Cuando Jesús dijo “o frío o caliente, a los tibios los vomito”, expresó algo que todos sabemos: vivir a medias es no vivir y no llegar a ningún lado.

Sin embargo, hay algo que comúnmente se nos escapa: buscamos la intensidad (de los pensamientos y las emociones) a medias. Lo suficiente para que dé gustito o no duela pero sin extraer la esencia y el fruto de cada experiencia. Eso es lo que llamamos deporte de riesgo, y en verdad que lo es: agitamos nuestra emocionalidad con leves espasmos orgásmicos hasta quedar exhaustos energética y mentalmente.

Esto nos lleva desorientados irremediablemente de una experiencia a otra, saltando de emoción en emoción, sin entender que cada relación es toda Relación; que la causa de toda intensidad es la misma Fuente para cualquier sentimiento o vivencia: Tú. Y siendo tu ser la causa de tu percepción, cuando evades indagar y profundizar en el motivo de tu propia experiencia, realizas algo que parece ingenuo pero que tiene interminables consecuencias, desconocerte.

El Camino del Medio, no es un caminar a medias, no es escoger entre lo bueno y lo malo, es el sendero que atraviesa la existencia campo a través sin contemplaciones, sin quedar atrapado en sentimentalismos, haciendo arder todo cuanto se alcanza a ver, sin dejar memoria alguna sobre la cual volver la vista atrás, sin resentimientos, sin añoranzas ni melancolia.

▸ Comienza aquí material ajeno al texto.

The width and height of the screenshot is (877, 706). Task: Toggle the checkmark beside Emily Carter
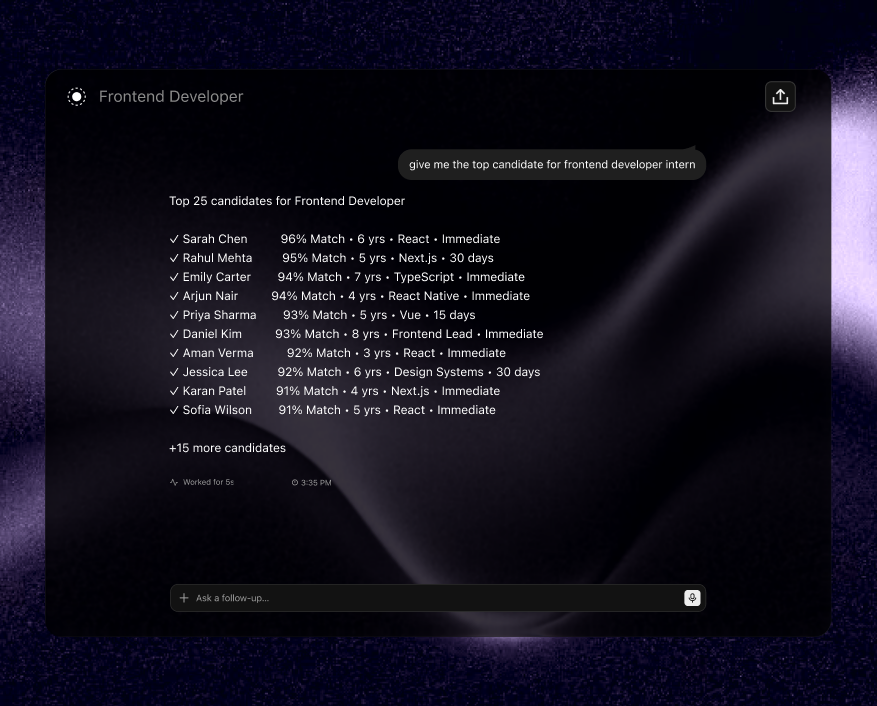click(174, 277)
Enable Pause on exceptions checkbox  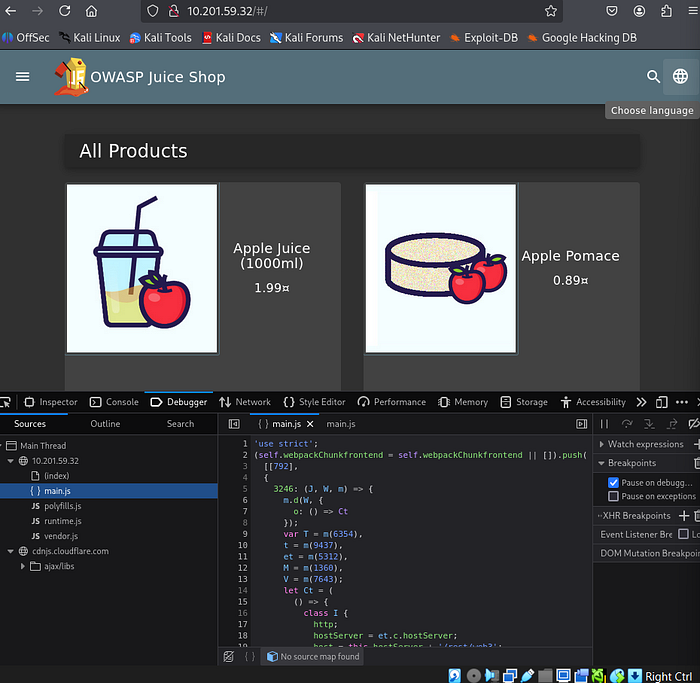[x=613, y=496]
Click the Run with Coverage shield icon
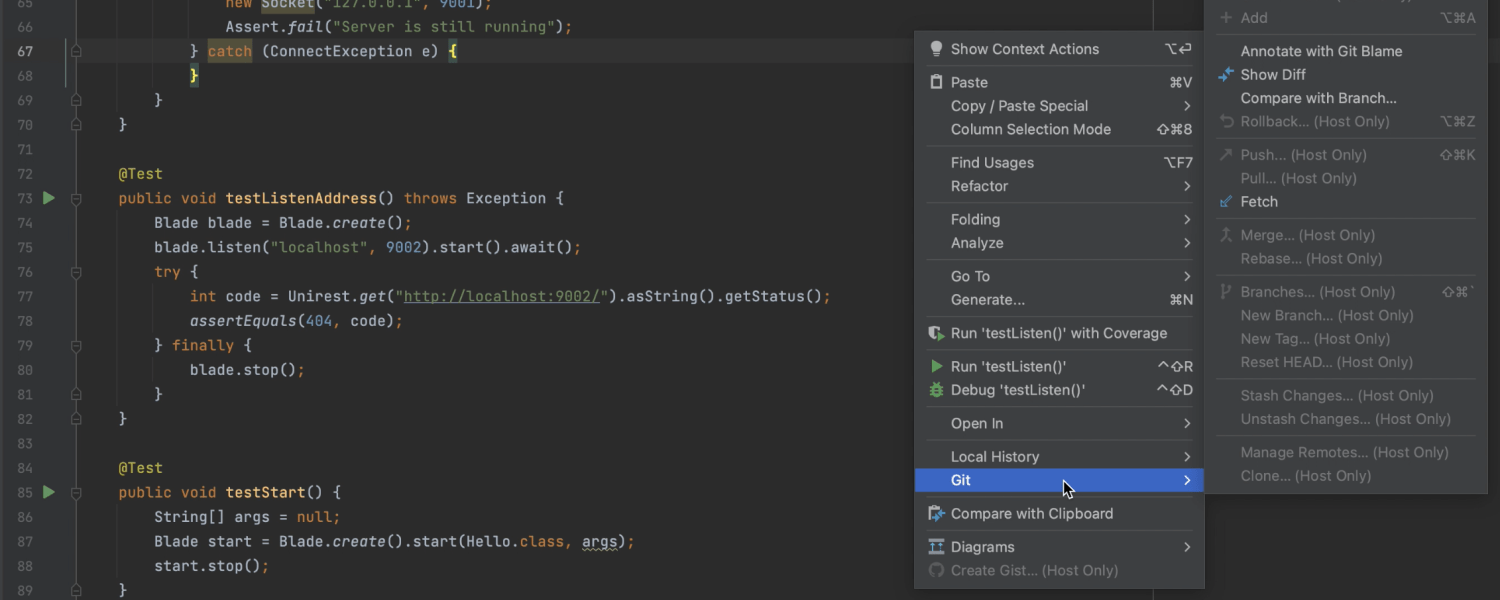1500x600 pixels. point(936,333)
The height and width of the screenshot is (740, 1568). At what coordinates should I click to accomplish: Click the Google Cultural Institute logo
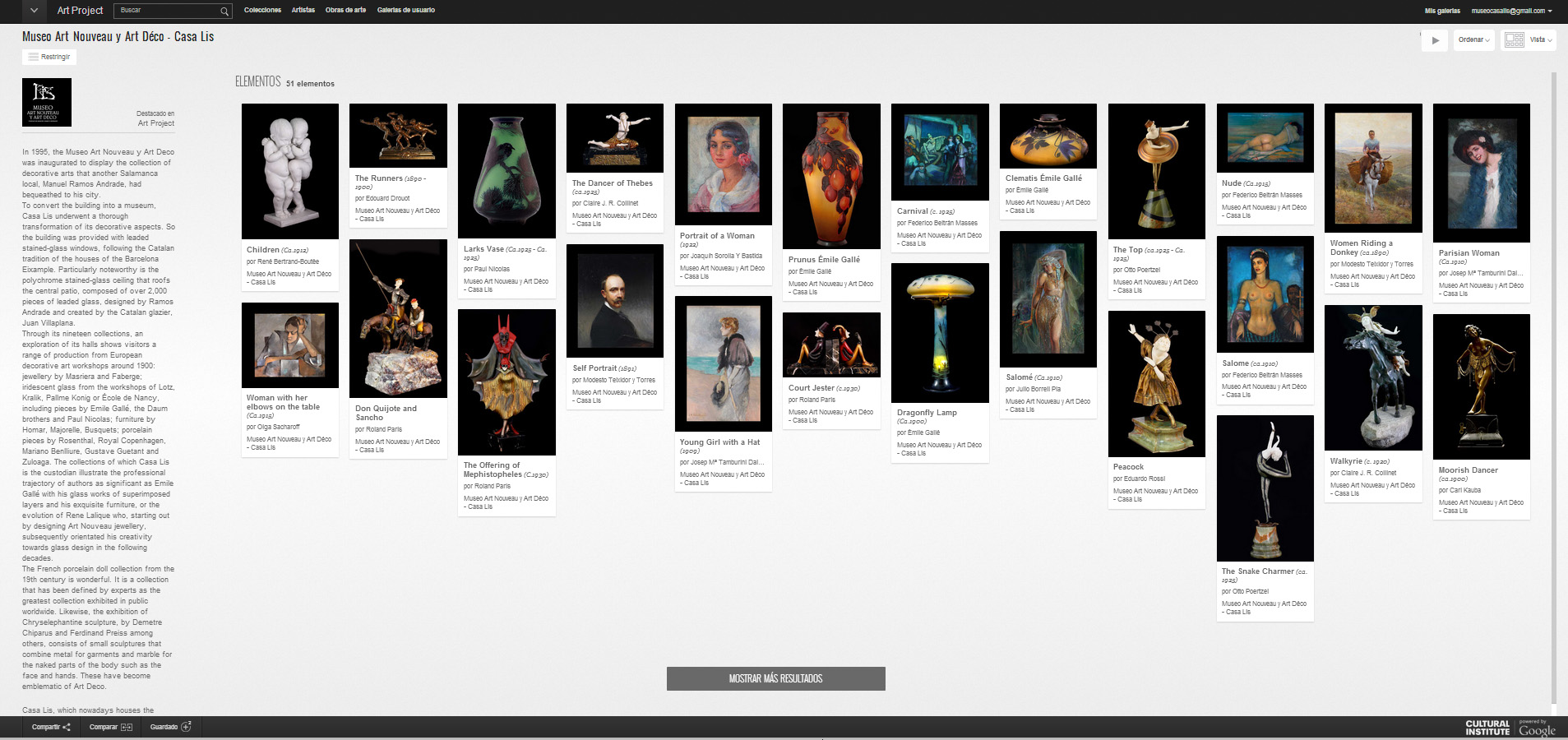click(x=1510, y=728)
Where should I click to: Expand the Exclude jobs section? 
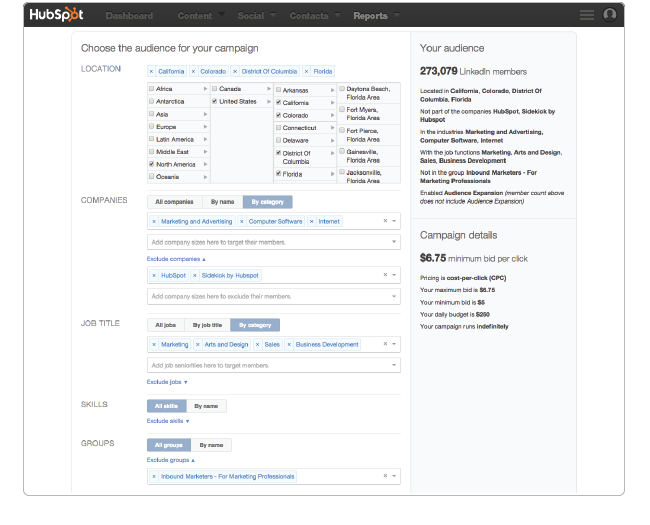167,382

El Camino del Medio, es el Camino de Regreso, el que indica el trayecto por el cual has llegado hasta la experiencia de Ahora. De modo que no buscas sustitutos ni placebos, no hay donde esconderse porque estás desnudo frente al Universo, y no hay necesidad de resguardarse; caminar bajo la tormenta es todo lo que tenemos para recordar, y no hay miedo que vaya a impedirte mirar de frente la noche oscura del alma, tras ella, los relámpagos del Cielo reclaman tu completa Presencia Aquí.